B. The future of spectrum sharing
The way forward in spectrum sharing can be looked at from the perspective of the user, regulator and industry. For the sake of this study, the researcher will look at it from the view of the industry. The wireless industry has developed and implemented many schemes of spectrum sharing, ranging from the tight in-band and out-of-band emission limits and block edge masks of the cellular industry to the carrier sense multiple access scheme of wireless LANs. All of these schemes focus on optimizing the system itself rather than aiming at generic spectrum sharing. Such a policy makes sense, given that the current radio regulations are selective rather than inclusive. However, in this study a different approach is proposed in which redundant spectra would be put to use when one operators network is congested. [2]
C. Spectrum Sharing in WiMAXnetworks
In Wimax systems a number of uncoordinated coexistence mechanisms can be implemented
Upon system start-up, the base station (BS) shall choose a suitable channel in which to operate. Channel selection shall depend upon the requirements for operation in a given band. If the band contains specific spectrum users (SSUs), the BS shall use a protocol termed dynamic frequency selection "DFS" to attempt to find a channel free of SSUs. If the band contains only non-SSUs (IEEE 802.16 or non-IEEE 802.16), the BS uses the dynamic channel selection (DCS) protocol to find the best channel for operation.
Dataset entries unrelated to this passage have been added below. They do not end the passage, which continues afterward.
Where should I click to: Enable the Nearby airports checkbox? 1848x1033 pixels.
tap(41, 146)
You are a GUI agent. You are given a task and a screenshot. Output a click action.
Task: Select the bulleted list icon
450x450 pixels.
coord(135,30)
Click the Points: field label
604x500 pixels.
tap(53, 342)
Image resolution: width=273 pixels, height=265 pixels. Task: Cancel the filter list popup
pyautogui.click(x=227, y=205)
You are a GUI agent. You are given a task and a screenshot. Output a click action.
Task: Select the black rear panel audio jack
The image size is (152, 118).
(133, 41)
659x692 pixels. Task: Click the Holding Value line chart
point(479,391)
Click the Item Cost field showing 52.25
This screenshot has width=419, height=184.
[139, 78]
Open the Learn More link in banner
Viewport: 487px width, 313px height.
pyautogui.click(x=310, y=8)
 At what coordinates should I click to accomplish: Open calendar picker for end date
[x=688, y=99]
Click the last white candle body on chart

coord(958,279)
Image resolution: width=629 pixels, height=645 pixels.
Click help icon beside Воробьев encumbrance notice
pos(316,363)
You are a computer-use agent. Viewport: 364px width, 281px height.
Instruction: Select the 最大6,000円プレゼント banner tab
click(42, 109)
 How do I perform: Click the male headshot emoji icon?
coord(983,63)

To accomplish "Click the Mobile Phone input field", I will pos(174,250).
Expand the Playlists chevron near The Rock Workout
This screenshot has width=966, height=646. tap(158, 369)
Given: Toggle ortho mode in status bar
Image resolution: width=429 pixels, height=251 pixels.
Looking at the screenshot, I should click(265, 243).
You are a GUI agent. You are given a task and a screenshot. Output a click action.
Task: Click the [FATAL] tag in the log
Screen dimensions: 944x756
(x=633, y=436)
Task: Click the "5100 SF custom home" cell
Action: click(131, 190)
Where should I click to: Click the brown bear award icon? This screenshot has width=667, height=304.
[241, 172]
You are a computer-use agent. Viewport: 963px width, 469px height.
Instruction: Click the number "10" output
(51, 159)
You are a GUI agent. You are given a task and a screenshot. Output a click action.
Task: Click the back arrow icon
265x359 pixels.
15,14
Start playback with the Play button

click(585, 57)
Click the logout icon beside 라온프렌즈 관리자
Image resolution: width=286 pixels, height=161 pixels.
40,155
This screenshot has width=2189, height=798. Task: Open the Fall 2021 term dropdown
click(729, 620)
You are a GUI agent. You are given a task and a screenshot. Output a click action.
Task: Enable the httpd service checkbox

In certain regulatory regimes where SSUs are not present, it may be sufficient for the choice of channel to be able to be performed manually with coordination between operators as needed. If the band contains both SSUs and non-SSUs (IEEE 802.16 or non-IEEE 802.16) then both DFS and DCS protocols are used together. The DFS protocol is used to avoid interference to SSUs by vacating the channels on which SSUs are detected, and additionally DCS is used to select the best channel of the set of channels in the band that are cleared for operation by DFS.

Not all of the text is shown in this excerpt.